Output the entire listing that follows verbatim.

EXERCISE MATERIAL: Begin

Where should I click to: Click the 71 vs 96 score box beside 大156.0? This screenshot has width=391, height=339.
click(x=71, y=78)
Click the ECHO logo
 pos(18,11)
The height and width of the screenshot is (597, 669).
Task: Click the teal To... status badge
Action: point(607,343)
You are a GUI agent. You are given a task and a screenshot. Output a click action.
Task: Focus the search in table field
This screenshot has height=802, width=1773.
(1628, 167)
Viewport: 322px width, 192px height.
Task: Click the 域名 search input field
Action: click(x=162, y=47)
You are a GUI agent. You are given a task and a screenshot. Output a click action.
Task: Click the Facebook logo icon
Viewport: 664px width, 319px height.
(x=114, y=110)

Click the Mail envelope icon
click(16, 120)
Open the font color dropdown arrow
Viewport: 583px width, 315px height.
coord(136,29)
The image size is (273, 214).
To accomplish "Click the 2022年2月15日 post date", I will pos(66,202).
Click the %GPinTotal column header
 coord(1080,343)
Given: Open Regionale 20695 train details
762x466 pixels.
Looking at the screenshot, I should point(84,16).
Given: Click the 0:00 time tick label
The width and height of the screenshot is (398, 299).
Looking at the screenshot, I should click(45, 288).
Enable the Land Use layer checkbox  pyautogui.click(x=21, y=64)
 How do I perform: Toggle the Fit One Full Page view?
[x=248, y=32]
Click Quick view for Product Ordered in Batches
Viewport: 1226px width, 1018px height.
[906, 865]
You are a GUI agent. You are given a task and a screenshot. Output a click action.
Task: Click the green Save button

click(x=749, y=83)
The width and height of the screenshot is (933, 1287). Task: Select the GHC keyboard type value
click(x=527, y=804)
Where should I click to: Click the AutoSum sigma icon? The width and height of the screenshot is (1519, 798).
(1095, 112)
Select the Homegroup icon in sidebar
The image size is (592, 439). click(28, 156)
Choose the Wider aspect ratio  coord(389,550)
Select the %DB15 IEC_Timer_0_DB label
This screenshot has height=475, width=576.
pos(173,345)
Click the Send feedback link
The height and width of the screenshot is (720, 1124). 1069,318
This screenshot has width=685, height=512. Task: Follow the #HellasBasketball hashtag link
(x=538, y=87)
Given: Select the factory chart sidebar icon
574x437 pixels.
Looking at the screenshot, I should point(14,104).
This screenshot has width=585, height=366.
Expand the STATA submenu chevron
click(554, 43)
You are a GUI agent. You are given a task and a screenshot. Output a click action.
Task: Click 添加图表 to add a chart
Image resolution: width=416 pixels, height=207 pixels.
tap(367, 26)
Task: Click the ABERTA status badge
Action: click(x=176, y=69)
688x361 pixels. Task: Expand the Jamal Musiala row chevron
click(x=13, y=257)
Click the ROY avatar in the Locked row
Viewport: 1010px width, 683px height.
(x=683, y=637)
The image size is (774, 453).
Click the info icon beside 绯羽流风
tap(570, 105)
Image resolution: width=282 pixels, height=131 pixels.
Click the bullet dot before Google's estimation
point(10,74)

EXERCISE MATERIAL: End

WRITTEN SOLUTION
Where should I click to: Click the 71 vs 96 score box beside 大156.0? This screenshot has width=391, height=339.
click(x=71, y=78)
Click the ECHO logo
 pos(18,11)
The height and width of the screenshot is (597, 669).
Task: Click the teal To... status badge
Action: point(607,343)
You are a GUI agent. You are given a task and a screenshot. Output a click action.
Task: Focus the search in table field
This screenshot has height=802, width=1773.
(1628, 167)
Viewport: 322px width, 192px height.
Task: Click the 域名 search input field
Action: click(x=162, y=47)
You are a GUI agent. You are given a task and a screenshot. Output a click action.
Task: Click the Facebook logo icon
Viewport: 664px width, 319px height.
(x=114, y=110)

Click the Mail envelope icon
click(16, 120)
Open the font color dropdown arrow
Viewport: 583px width, 315px height.
coord(136,29)
The image size is (273, 214).
To accomplish "Click the 2022年2月15日 post date", I will pos(66,202).
Click the %GPinTotal column header
 coord(1080,343)
Given: Open Regionale 20695 train details
762x466 pixels.
Looking at the screenshot, I should point(84,16).
Given: Click the 0:00 time tick label
The width and height of the screenshot is (398, 299).
Looking at the screenshot, I should click(45, 288).
Enable the Land Use layer checkbox  pyautogui.click(x=21, y=64)
 How do I perform: Toggle the Fit One Full Page view?
[x=248, y=32]
Click Quick view for Product Ordered in Batches
Viewport: 1226px width, 1018px height.
[906, 865]
You are a GUI agent. You are given a task and a screenshot. Output a click action.
Task: Click the green Save button

click(x=749, y=83)
The width and height of the screenshot is (933, 1287). Task: Select the GHC keyboard type value
click(x=527, y=804)
Where should I click to: Click the AutoSum sigma icon? The width and height of the screenshot is (1519, 798).
(1095, 112)
Select the Homegroup icon in sidebar
The image size is (592, 439). click(28, 156)
Choose the Wider aspect ratio  coord(389,550)
Select the %DB15 IEC_Timer_0_DB label
This screenshot has height=475, width=576.
pos(173,345)
Click the Send feedback link
The height and width of the screenshot is (720, 1124). 1069,318
This screenshot has width=685, height=512. Task: Follow the #HellasBasketball hashtag link
(x=538, y=87)
Given: Select the factory chart sidebar icon
574x437 pixels.
Looking at the screenshot, I should point(14,104).
This screenshot has width=585, height=366.
Expand the STATA submenu chevron
click(554, 43)
You are a GUI agent. You are given a task and a screenshot. Output a click action.
Task: Click 添加图表 to add a chart
Image resolution: width=416 pixels, height=207 pixels.
tap(367, 26)
Task: Click the ABERTA status badge
Action: click(x=176, y=69)
688x361 pixels. Task: Expand the Jamal Musiala row chevron
click(x=13, y=257)
Click the ROY avatar in the Locked row
Viewport: 1010px width, 683px height.
(x=683, y=637)
The image size is (774, 453).
Click the info icon beside 绯羽流风
tap(570, 105)
Image resolution: width=282 pixels, height=131 pixels.
Click the bullet dot before Google's estimation
point(10,74)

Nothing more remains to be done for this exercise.